'Solution' branded a costly flop
Jewel Topsfield
The Age (Melbourne)
August 25, 2007
EVERY asylum seeker processed in offshore centres such as Nauru under the Federal Government's controversial Pacific Solution has cost taxpayers more than half a million dollars, a report says.
The report, by aid organisation Oxfam Australia and refugee advocacy group A Just Australia, says the “flawed system” fuelled mental illness in refugees, failed to uphold Australia's commitment under international law and squandered taxpayers' money.
It says that since the Pacific Solution was introduced six years ago, the Government has spent $1 billion more than $500,000 a person to process fewer than 1700 asylum seekers on Nauru, Christmas Island and Manus Island.
“By comparison, the latest estimates from the Department of Immigration and Citizenship suggest that to process 1700 asylum seekers for 90 days each at the Villawood detention centre in Sydney would have cost around $35 million around 3.5 per cent of the cost of processing them offshore,” it says.
Manus Island in Papua New Guinea had been empty since 2004, but was maintained at an annual cost of $2 million in readiness for new asylum seekers.
Under the Pacific Solution introduced following the Tampa crisis in the lead-up to the 2001 federal election asylum seekers intercepted before they reach the Australian mainland are processed offshore.
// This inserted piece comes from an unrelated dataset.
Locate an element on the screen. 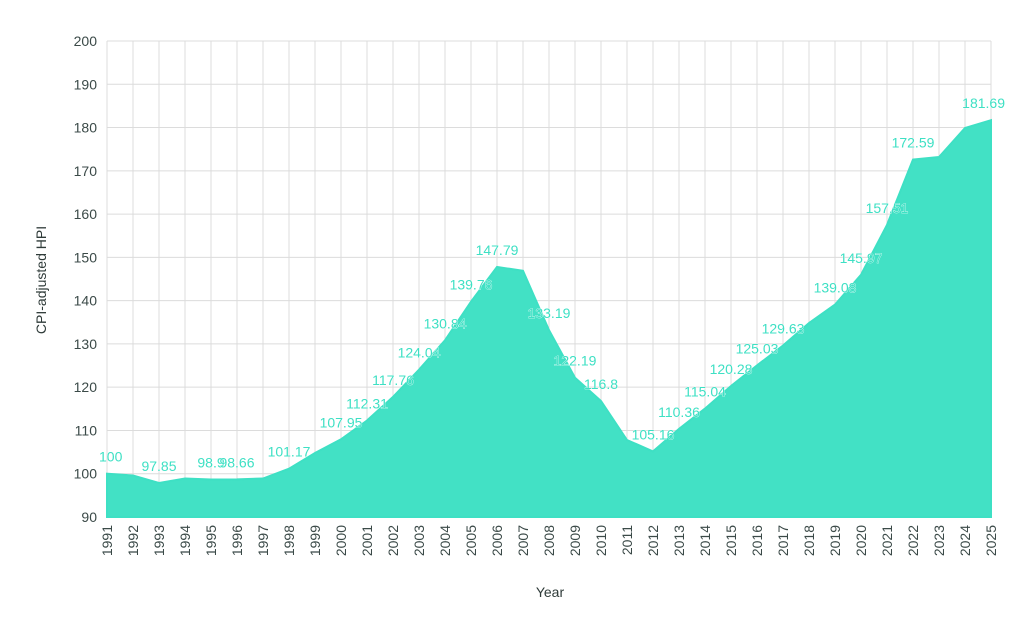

The report says the policy creates a two-tiered processing system, one for people within Australia and one for people offshore which opens the way for discrimination and breaches of the international Refugee Convention.
Australia has said it is not obligated to accept asylum seekers processed offshore even if they are found to be genuine refugees.
“The Pacific Solution is neither value for money nor humane,” Oxfam Australia executive director Andrew Hewett said.
The report, A Price Too High, says medical studies, Immigration Department figures and testimony from staff and former asylum seekers on Nauru painted a shocking picture of psychological damage for detainees.
Cases included 45 people engaged in a serious hunger strike and incidents of self-harm and attempted suicide as a result of prolonged isolation in offshore detention centres, where access to mental health services were limited or non-existent.
The report documents long delays in resettling people found to be refugees, compounding post-traumatic stress disorder for asylum seekers.
The report says the Pacific Solution failed to uphold Australia's commitment under international law, which forbids sending a refugee back to a place where they might face persecution. It recommends that the Pacific Solution be abolished and all asylum seekers processed on the mainland.
Former prime minister Malcolm Fraser and Queen's counsel Julian Burnside will address a Tampa Day commemoration tomorrow at the north end of the Sandridge Bridge at 1pm.